The Trump Doctrine, Explained

Colin Dueck's Age of Iron: On Conservative Nationalism seeks to position Donald Trump's trade, immigration, security, and foriegn policies within the past century of Republican and conservative thinking.

Like his review of Trump’s European policy, Dueck’s outline of Trump’s policies with respect to other security issues, along with trade and related commercial issues, have in many cases been overtaken by events, some reflecting well on the president and others less so. The killing of ISIS leader Abu Bakr al-Baghdadi was certainly a triumphant moment for the president. On the other hand, ISIS has not been defeated, as he has frequently asserted, and it now has a new leader. Trump’s abandonment of the Syrian Kurds has enhanced Russia’s position in Syria. Moscow now operates not only from a recently leased air base in that country, but has established a new helicopter base in northern Syria. Trump’s withdrawal from the Iran nuclear accord has furnished Tehran with an excuse to expand its nuclear development program beyond the limits set out in that agreement. The killing of Quds Force leader Qassim Suleimani may ultimately yet prove to be problematic. Trump’s talks with North Korea’s Kim Jong-un have gone nowhere. His efforts to reach a trade agreement with China have only begun to bear some fruit. His withdrawal from the Trans-Pacific Partnership led both to a new trade agreement among many of the same nations and, for the first time, a modest agreement between most of those nations and China.

Dueck concludes that “the actual foreign policy choices, perspectives, and outcomes of the Trump Administration are in practice a hybrid or mixture of the nationalist with the conservative internationalist.” In practice, that may be the case, but not necessarily because of any particular orientation on Trump’s part. What Dueck calls “Trump’s recognized unpredictability” appears to be driven primarily, if not solely, by just two factors: to nourish his narcissism and to aggrandize his family’s fortunes—a reality that Dueck completely overlooks, or perhaps deliberately ignores. How else to explain the president’s outsized references to his own greatness; his frequent shout-outs to his golf courses and hotels; China’s granting of trademarks to his daughter Ivanka; or, most recently, after Dueck’s book went to press, the president’s ill-fated attempt to host the G20 summit at his money-losing Trump National Doral Miami hotel and country club?

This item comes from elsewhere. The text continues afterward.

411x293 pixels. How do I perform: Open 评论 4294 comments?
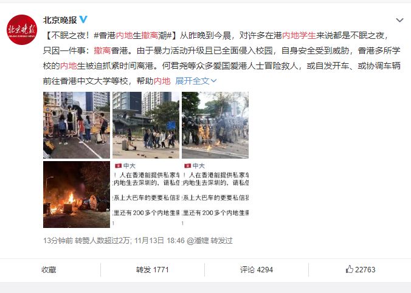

HAVING DISCUSSED Trump’s policies, Dueck attempts to demonstrate why the president is more a symptom of conservative policy orientation rather than its cause. He cites polling that suggests that in general, Trump’s views regarding not only trade, but immigration, traditional alliances, and military interventions are not all that far removed from those of Americans of all political stripes, though they tend to be harsher and inchoate. Yet, he rightly points out that, in other respects, Trump’s policies do not fully reflect conservative views, which have not radically changed. Thus, Republican voters still tend to be internationalist. They are not-pro Putin. They are not uniformly opposed to free trade any more than Democrats are—and perhaps Democrats take an even harder line on this issue.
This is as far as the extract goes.